Lukas dachte sich seinen Teil. Verhaltensgestörter Wolf. Lachhaft. Wenn der IT-Analphabet nicht von vorgestern wäre, wüsste er, wer hier wirklich gestört war. Nämlich alle, die meinten, wilde Tiere, die einmal zu Lebenslänglich verurteilt waren, gehörten dahin, wo sie herkamen, also hinter Gitter.
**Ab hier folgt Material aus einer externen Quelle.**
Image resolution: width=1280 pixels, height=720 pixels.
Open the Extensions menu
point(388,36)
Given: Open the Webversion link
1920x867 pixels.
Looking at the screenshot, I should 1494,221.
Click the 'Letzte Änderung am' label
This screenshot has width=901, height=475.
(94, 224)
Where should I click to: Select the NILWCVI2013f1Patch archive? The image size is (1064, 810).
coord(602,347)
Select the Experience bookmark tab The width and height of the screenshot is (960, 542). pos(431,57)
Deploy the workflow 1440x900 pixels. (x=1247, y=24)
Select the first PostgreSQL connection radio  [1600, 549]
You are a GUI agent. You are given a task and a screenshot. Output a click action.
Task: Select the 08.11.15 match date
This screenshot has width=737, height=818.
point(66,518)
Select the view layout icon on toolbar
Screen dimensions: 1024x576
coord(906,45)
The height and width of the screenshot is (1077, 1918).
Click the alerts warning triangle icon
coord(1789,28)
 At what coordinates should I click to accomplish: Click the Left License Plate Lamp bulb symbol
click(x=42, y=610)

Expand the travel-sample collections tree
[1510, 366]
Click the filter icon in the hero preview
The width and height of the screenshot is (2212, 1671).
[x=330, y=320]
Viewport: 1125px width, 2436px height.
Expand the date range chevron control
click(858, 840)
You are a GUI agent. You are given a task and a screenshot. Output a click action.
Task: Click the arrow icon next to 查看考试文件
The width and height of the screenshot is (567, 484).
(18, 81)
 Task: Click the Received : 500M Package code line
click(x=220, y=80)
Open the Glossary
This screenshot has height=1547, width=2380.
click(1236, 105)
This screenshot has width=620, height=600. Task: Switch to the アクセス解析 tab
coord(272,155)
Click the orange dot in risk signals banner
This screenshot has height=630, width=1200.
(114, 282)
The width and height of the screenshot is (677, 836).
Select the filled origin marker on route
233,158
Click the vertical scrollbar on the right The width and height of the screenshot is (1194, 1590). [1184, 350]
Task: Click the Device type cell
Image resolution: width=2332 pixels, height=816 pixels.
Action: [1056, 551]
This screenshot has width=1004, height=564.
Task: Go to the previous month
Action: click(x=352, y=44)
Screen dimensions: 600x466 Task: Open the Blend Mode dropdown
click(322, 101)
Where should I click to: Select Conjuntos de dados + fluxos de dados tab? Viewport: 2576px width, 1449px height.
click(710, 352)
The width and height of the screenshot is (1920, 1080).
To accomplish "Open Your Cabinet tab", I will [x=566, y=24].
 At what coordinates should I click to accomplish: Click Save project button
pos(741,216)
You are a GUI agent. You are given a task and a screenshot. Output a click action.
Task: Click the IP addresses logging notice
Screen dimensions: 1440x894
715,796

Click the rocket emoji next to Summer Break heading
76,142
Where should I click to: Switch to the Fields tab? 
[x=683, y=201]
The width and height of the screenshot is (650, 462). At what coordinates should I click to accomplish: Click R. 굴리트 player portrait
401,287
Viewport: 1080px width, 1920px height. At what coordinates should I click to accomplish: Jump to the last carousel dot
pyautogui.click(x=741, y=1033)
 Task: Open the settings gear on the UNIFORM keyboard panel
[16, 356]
So, wie Gangster.

Zum Glück waren sie schon zuhause, sonst hätte er dem Meister mal was geflüstert und sich dabei doch noch um Kopf und Kragen geredet.

Während Vögele wendete, sah Lukas etwas, das eine Chance bedeuten konnte.

„Ich kann gleich hinten reingehen“, erklärte er hastig. „Da unten, wo das Licht durchs Kellerfenster scheint, macht Mama Wäsche.“

Mit „hinten“ meine er natürlich, durch die Garage, musste er für den begriffsstutzigen Schnittlauch noch erwähnen, obwohl es eigentlich logisch war. Denn die Garage befand sich von der Straße aus gesehen auf der rechten Hausseite, der Vordereingang links vom Haus.

Die Garage hatte sicher Sven offen gelassen. Zum Autoauslüften. Der Plan schien aber nicht zu funktionieren – Vögele machte den Motor aus, obwohl Lukas sich gleich höflich verabschiedet hatte. Ohne sich umzudrehen, schlenderte Lukas die Einfahrt zur Garage hinunter. Möglichst unauffällig verhalten, dann gab’s vielleicht doch noch eine Chance.

Nächster Pluspunkt: Nicht mal die Tür, die von der Garage direkt in die Waschküche führte, war abgeschlossen. Also zügig geräuschlos öffnen und die Lage checken! Sah gut aus.

„Bin wieder da“, begrüßte er die rumpelnde Waschmaschine, nicht zu leise, nicht zu laut. Erst jetzt sah er zum Streifenwagen hoch. Yes! Vögele war zwar ausgestiegen, aber vor der Fahrertür stehen geblieben. Er stützte sich mit dem Ellenbogen auf das Autodach. Nun winkte er kurz zum Abschied. Tschüssikowski, Meister!

Kaum hatte Lukas die Waschküchentür hinter sich geschlossen, hörte er, wie der Wagen gestartet wurde. Kurz darauf brummte der Schatten am Kellerfenster vorbei. Anscheinend hatte es der Typ eilig.

Ein Problem gelöst! Mit angewinkeltem Arm zog er einen imaginären Griff schräg vor seinem Kopf kräftig nach unten. „Ich hab’s drauf, Baby.“

Teil zwei. So, wie es aussah, machte Mama das, was sie angekündigt hatte: Bewerbungen schreiben und nebenbei Wäsche waschen. Sie musste also logischerweise entweder am Schreibtisch im Arbeitszimmer sitzen oder Wäsche aufhängen. Beides wäre günstig, Arbeitszimmer wie Wiese lagen der Straße abgewandt. Mit ein bisschen Glück hatte Mama den Streifenwagen gar nicht bemerkt.

Das Treppenhaus im Visier schlich er durchs Kellergeschoss, dann die Treppe hoch, lugte über die oberste Stufe durch die offene Tür und durchs Wohnzimmer hindurch auf die Wiese hinter dem Haus. Perfektes Timing. Die Terrassentür stand offen und Mama reihte mit gestreckten Armen bunte Badetücher aneinander.

Also … No risk, no fun! Schnell zurück in den Keller, durch die Waschküche in die Garage, aufs Rad und – Action!